What is needed: The records are to be reproduced verbatim.

Data entries

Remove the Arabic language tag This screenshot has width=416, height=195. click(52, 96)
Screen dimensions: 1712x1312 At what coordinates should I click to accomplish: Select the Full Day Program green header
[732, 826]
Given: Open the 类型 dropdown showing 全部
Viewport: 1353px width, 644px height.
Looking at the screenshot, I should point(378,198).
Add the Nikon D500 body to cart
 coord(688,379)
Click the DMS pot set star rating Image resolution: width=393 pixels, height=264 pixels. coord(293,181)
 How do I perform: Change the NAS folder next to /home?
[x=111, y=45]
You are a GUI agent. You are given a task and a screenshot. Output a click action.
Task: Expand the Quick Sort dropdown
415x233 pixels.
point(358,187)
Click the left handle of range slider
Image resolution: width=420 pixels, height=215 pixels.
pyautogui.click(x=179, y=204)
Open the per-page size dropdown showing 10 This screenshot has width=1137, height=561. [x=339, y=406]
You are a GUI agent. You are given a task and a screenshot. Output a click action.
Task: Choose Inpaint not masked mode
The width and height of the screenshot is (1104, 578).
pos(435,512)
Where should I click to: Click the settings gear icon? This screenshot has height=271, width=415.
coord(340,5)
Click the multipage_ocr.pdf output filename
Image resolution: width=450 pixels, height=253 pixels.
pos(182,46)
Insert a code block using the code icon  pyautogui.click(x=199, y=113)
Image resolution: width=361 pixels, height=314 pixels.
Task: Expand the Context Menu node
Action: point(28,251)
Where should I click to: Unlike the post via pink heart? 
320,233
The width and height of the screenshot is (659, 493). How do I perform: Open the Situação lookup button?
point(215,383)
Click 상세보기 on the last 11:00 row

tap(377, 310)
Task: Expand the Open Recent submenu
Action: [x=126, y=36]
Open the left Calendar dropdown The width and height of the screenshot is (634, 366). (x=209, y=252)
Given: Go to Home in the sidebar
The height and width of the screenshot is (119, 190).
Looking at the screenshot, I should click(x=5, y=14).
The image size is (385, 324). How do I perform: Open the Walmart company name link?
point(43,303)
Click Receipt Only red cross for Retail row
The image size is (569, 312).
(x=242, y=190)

Solution to this problem:
Remove the Arabic language tag This screenshot has width=416, height=195. click(52, 96)
Screen dimensions: 1712x1312 At what coordinates should I click to accomplish: Select the Full Day Program green header
[732, 826]
Given: Open the 类型 dropdown showing 全部
Viewport: 1353px width, 644px height.
Looking at the screenshot, I should point(378,198).
Add the Nikon D500 body to cart
 coord(688,379)
Click the DMS pot set star rating Image resolution: width=393 pixels, height=264 pixels. coord(293,181)
 How do I perform: Change the NAS folder next to /home?
[x=111, y=45]
You are a GUI agent. You are given a task and a screenshot. Output a click action.
Task: Expand the Quick Sort dropdown
415x233 pixels.
point(358,187)
Click the left handle of range slider
Image resolution: width=420 pixels, height=215 pixels.
pyautogui.click(x=179, y=204)
Open the per-page size dropdown showing 10 This screenshot has width=1137, height=561. [x=339, y=406]
You are a GUI agent. You are given a task and a screenshot. Output a click action.
Task: Choose Inpaint not masked mode
The width and height of the screenshot is (1104, 578).
pos(435,512)
Where should I click to: Click the settings gear icon? This screenshot has height=271, width=415.
coord(340,5)
Click the multipage_ocr.pdf output filename
Image resolution: width=450 pixels, height=253 pixels.
pos(182,46)
Insert a code block using the code icon  pyautogui.click(x=199, y=113)
Image resolution: width=361 pixels, height=314 pixels.
Task: Expand the Context Menu node
Action: point(28,251)
Where should I click to: Unlike the post via pink heart? 
320,233
The width and height of the screenshot is (659, 493). How do I perform: Open the Situação lookup button?
point(215,383)
Click 상세보기 on the last 11:00 row

tap(377, 310)
Task: Expand the Open Recent submenu
Action: [x=126, y=36]
Open the left Calendar dropdown The width and height of the screenshot is (634, 366). (x=209, y=252)
Given: Go to Home in the sidebar
The height and width of the screenshot is (119, 190).
Looking at the screenshot, I should click(x=5, y=14).
The image size is (385, 324). How do I perform: Open the Walmart company name link?
point(43,303)
Click Receipt Only red cross for Retail row
The image size is (569, 312).
(x=242, y=190)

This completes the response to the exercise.